Summary judgment is a drastic remedy to be applied only with great caution. Norberg v. Feist, 495 A.2d 687 (R.I. 1985). Nevertheless, in a situation in which there is no genuine issue of any material fact and the moving party is entitled to judgment as a matter of law, summary judgment should be issued. One opposing a motion for summary judgment has an affirmative duty to set forth specific facts that show there is a genuine issue of material fact to be resolved at trial. If one fails to do so, summary judgment will be entered. Ardente v. Horan, 117 R.I. 254, 366 A.2d 162 (1976).

The petitioner argues that genuine issues of material fact existed in regard to the prosecutor's knowledge and possession of information about a witness's criminal record requested during his trial under Super. R. Crim. P. 26.1(d). In response to that *857 request the state provided a "rap sheet,"[1] listing four convictions, two of which were misdemeanors. The rule reads that the state is to provide a written statement of "all criminal convictions of the witness that are known to the attorney for the State or are contained in the files of the Attorney General's Division of Criminal Identification."

Although it was later determined that the witness in question had a substantial criminal record with many convictions other than those listed in the rap sheet, the record would indicate that there was no genuine issue of whether the prosecutor knew of any other convictions at the time the rap sheet was provided. During a side-bar conference on this point the prosecutor stated:

"May I indicate, that the docket I gave [defendant's counsel] is the best of my knowledge, may be complete, but it does not indicate on that docket as to whether he was robbing a bank or how many banks he robbed during that period of time, or maybe it's a complete report. It was only given to [defendant's counsel] as to information that was within a file that was available to us. That report may not have been complete. But I'm not responsible for completeness of record."

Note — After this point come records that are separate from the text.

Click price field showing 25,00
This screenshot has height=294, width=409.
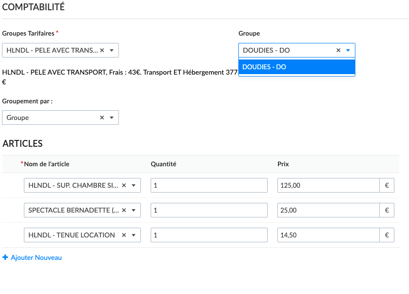tap(328, 210)
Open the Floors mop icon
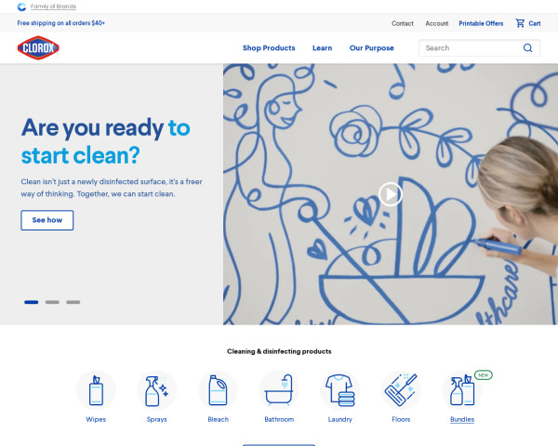This screenshot has width=558, height=446. (x=401, y=390)
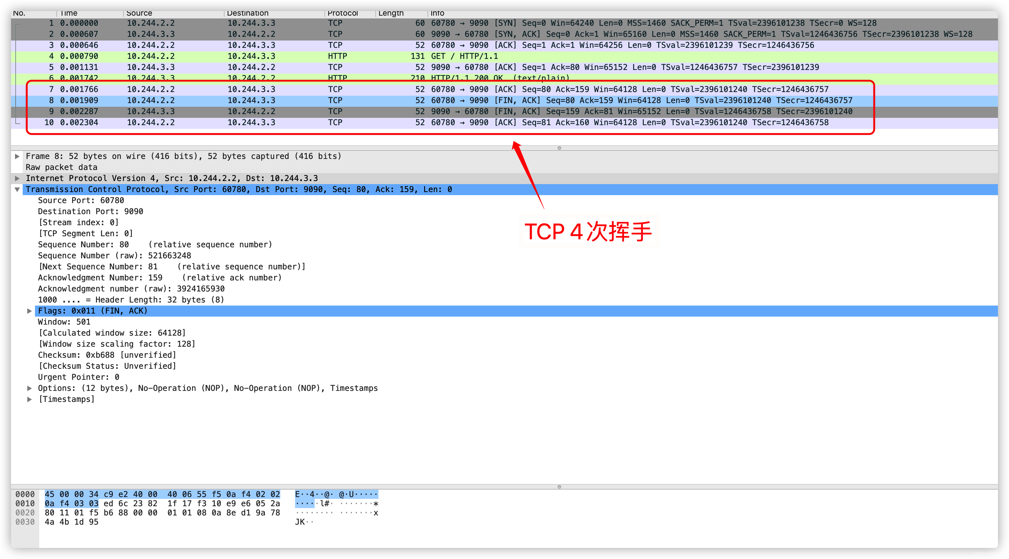Expand the Flags 0x011 (FIN, ACK) row
The height and width of the screenshot is (559, 1009).
pyautogui.click(x=29, y=311)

This statement by the prosecutor might not be a model of clarity, but it does establish clearly that the prosecutor did not misrepresent the completeness or reliability of the witness's record of convictions. He said that the offered list was the information in the file that was available to them. He added, however, "[t]hat the report may not have been complete." There was no genuine issue of material fact on this point.

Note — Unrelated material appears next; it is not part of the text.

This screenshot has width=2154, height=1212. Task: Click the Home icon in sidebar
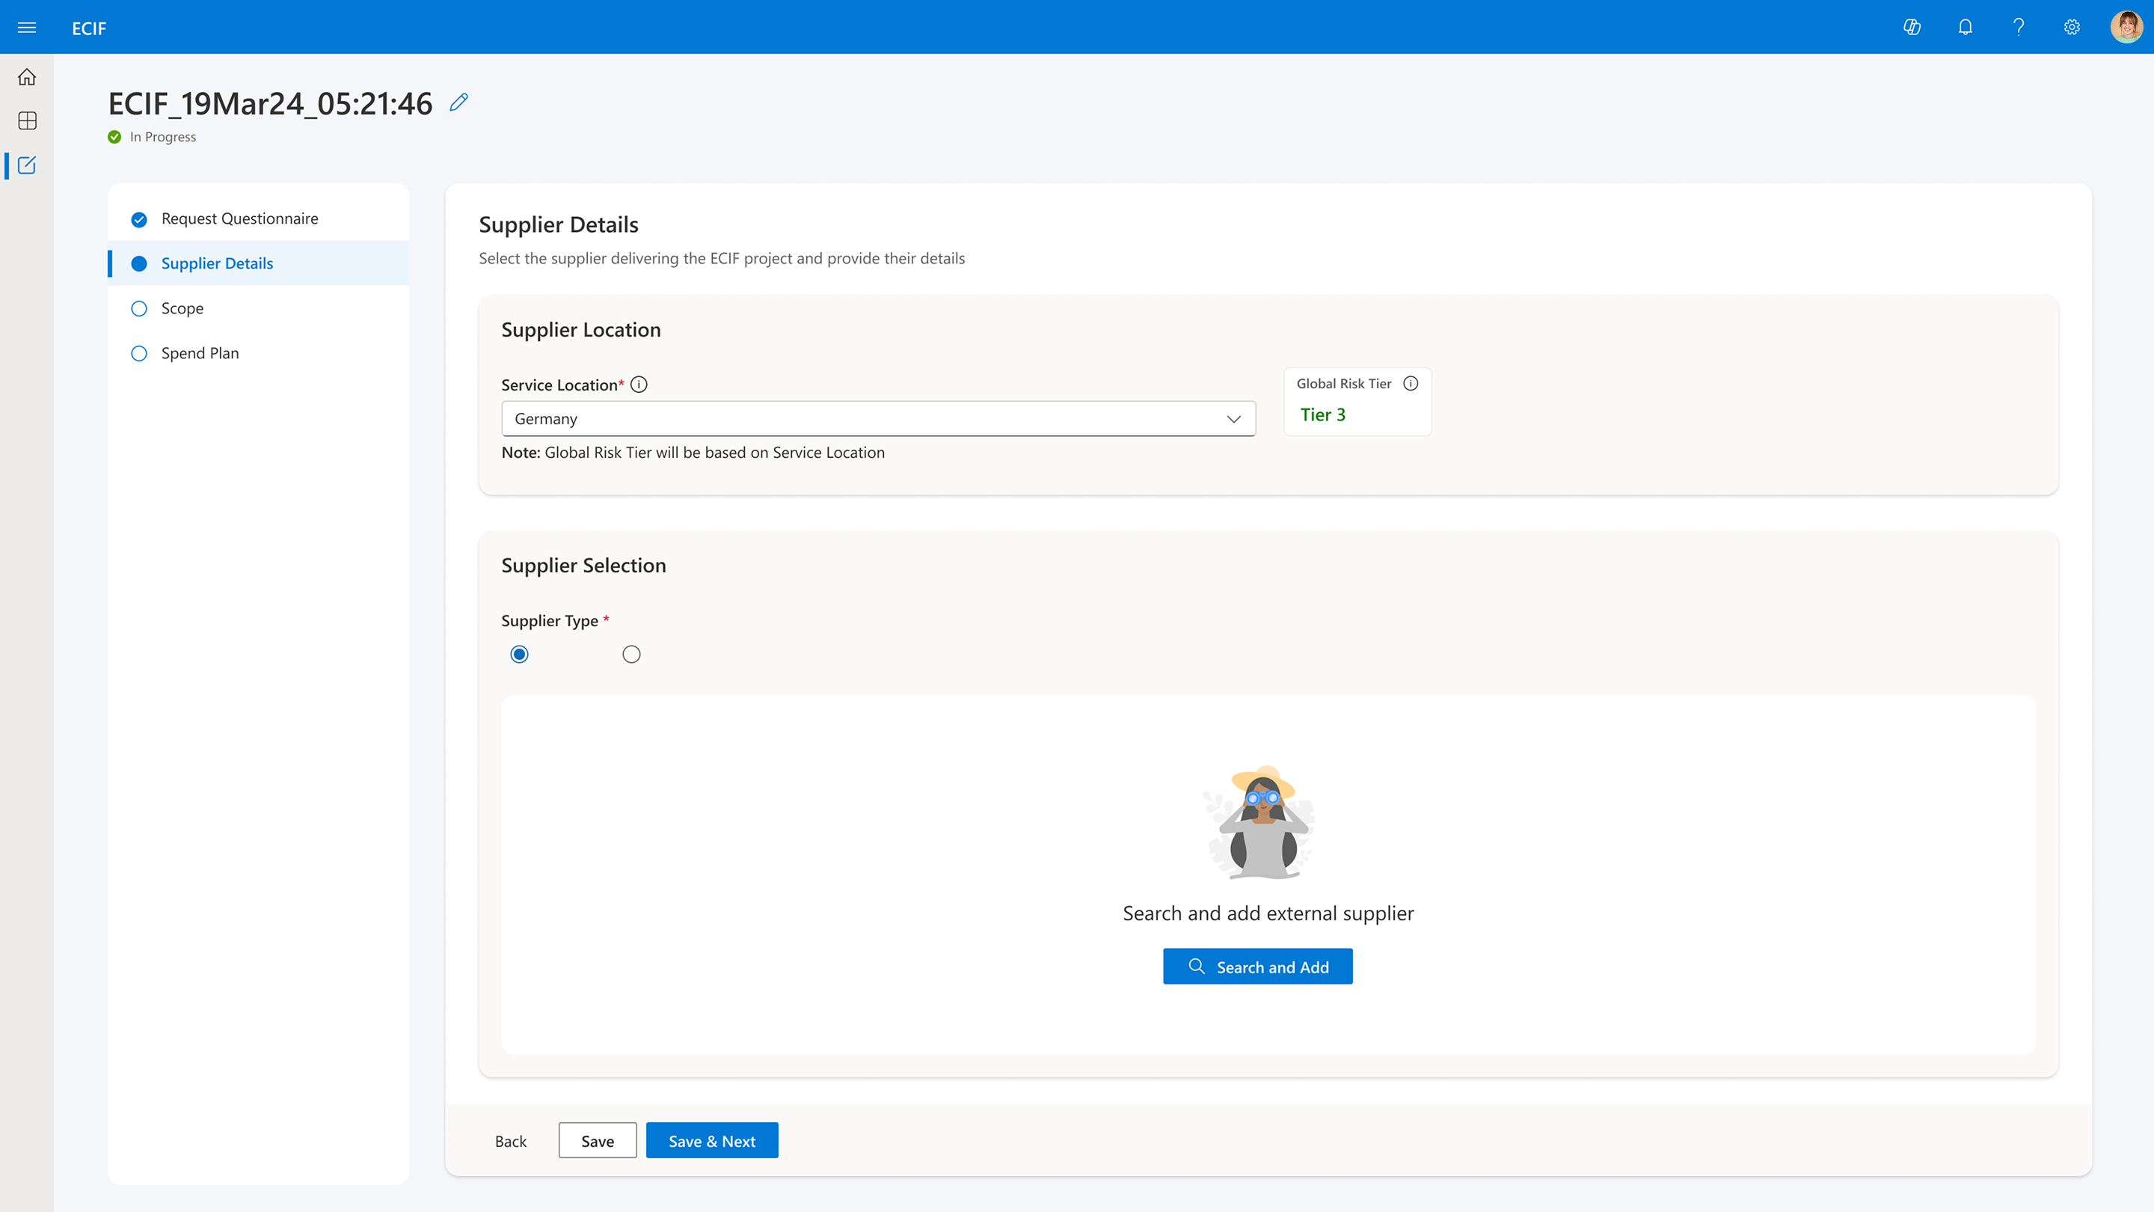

Finally, the petitioner asserts that he did not receive "the agreed upon sentence," alleged to have resulted from ex parte discussions between his attorney and the judge who served as chairman of the three-judge panel assigned to hear the Rule 35 motion to reduce sentence. However, the affidavit submitted by the petitioner's attorney regarding those discussions does not raise a genuine issue of material fact. The attorney was led to believe there would be a reduction in sentence. The sentence was, in fact, reduced from life to forty-five years with fifteen years suspended. The fact that the reduction in sentence fell short of defendant's hopes and desires does not raise a question of material fact sufficient to warrant a denial of summary judgment.

For these reasons, we conclude that the petitioner has failed to show cause. Therefore his appeal is denied and dismissed, the judgment appealed from is affirmed, and the papers of the case are remanded to the Superior Court.


[1] A rap sheet, so called, is commonly understood to be a printout of convictions listed in the records of the Bureau of Criminal Identification.